I had heard of NCT, through my local church Sunday School classes over a year ago — though at the time I did not comprehend the greater issues involved — but this series explains the overall material very well. Though I had heard bits and pieces before, my knowledge of Covenant Theology was sketchy at best, and here for the first time I got the basics of what Covenant Theology teaches — and what NCT refutes: the three Covenants of “Covenant Theology”:

  • Covenant of Works — between God and Adam, before the Fall
  • Covenant of Grace — between God and the elect, beginning after the Fall and manifested in the other biblical covenants
  • Covenant of Redemption — between the members of the Trinity, the God-head, in eternity past

NCT rightly rejects these three covenants, as they are not actual covenants as scripture uses the term. However, NCT falls short of the mark by not coming all the way to dispensationalism, instead trying to come up with a third way to approach scripture and interpretation. Significantly, NCT limits the New Covenant to only passages in the New Testament, beginning with the book of Acts, ignoring the important New Covenant passages in Jeremiah 31 and 33. NCT stresses the discontinuity to an extent that can be taken too far, as when it concludes that the Old Covenant was made with an unbelieving nation that only served as a model or type for the later, believing church. Their hermeneutic of starting with the New Testament and then reading it back into the Old, is flawed and overlooks important revelation. (Even when it comes to the New Testament, NCT puts too much emphasis on Hebrews while ignoring Romans, since Romans too would give them more of a problem regarding the truth of national Israel.) Related to this is the idea, expressed at least by some in NCT, that Old Covenant Israelites didn’t have enough revelation to be saved or really understand God’s plan; God’s word was hidden too much for them to figure it out. Yet a look at scripture shows that, instead, they did have enough revelation.

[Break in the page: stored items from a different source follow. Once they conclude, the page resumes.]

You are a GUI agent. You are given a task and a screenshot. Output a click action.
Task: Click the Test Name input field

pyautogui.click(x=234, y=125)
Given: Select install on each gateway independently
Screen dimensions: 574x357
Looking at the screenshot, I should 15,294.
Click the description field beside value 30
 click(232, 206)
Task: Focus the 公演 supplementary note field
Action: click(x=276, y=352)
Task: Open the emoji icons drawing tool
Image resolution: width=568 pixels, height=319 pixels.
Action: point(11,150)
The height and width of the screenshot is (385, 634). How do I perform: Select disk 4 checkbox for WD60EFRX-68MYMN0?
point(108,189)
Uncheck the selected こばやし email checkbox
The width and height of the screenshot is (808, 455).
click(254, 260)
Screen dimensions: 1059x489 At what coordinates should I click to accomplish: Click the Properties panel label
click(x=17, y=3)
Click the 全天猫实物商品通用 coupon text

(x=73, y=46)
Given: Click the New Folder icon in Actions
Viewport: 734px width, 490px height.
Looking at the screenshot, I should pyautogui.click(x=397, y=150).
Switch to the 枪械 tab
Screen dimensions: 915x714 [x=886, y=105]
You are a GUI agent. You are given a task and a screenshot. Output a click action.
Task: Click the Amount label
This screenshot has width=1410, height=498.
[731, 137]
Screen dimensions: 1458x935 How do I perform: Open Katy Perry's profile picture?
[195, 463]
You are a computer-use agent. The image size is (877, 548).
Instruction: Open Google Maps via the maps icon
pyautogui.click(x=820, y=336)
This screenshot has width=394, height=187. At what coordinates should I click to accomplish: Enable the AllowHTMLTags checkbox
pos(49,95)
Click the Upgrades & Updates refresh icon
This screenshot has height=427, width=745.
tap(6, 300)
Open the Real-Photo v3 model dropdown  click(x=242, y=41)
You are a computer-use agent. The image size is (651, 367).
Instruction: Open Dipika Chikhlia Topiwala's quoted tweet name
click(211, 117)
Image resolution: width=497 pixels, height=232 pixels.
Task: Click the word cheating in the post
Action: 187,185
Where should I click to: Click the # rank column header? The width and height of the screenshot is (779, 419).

Jesus’ response to Nicodemus shows that Nicodemus, as a teacher, should have known and understood these things. Job, from very early history, probably the time of the patriarchs, showed great understanding. Paul, as described in Acts, explained that what he believed was nothing more than the hope of their fathers (again, the Old Covenant believers). Overall, the very notion of regarding the New Testament as better because it is newer, and rejecting the Old Testament on its own basis because it is older and more “primitive,” smacks of evolutionary humanistic thought rather than the biblical, historical reality regarding ancient mankind.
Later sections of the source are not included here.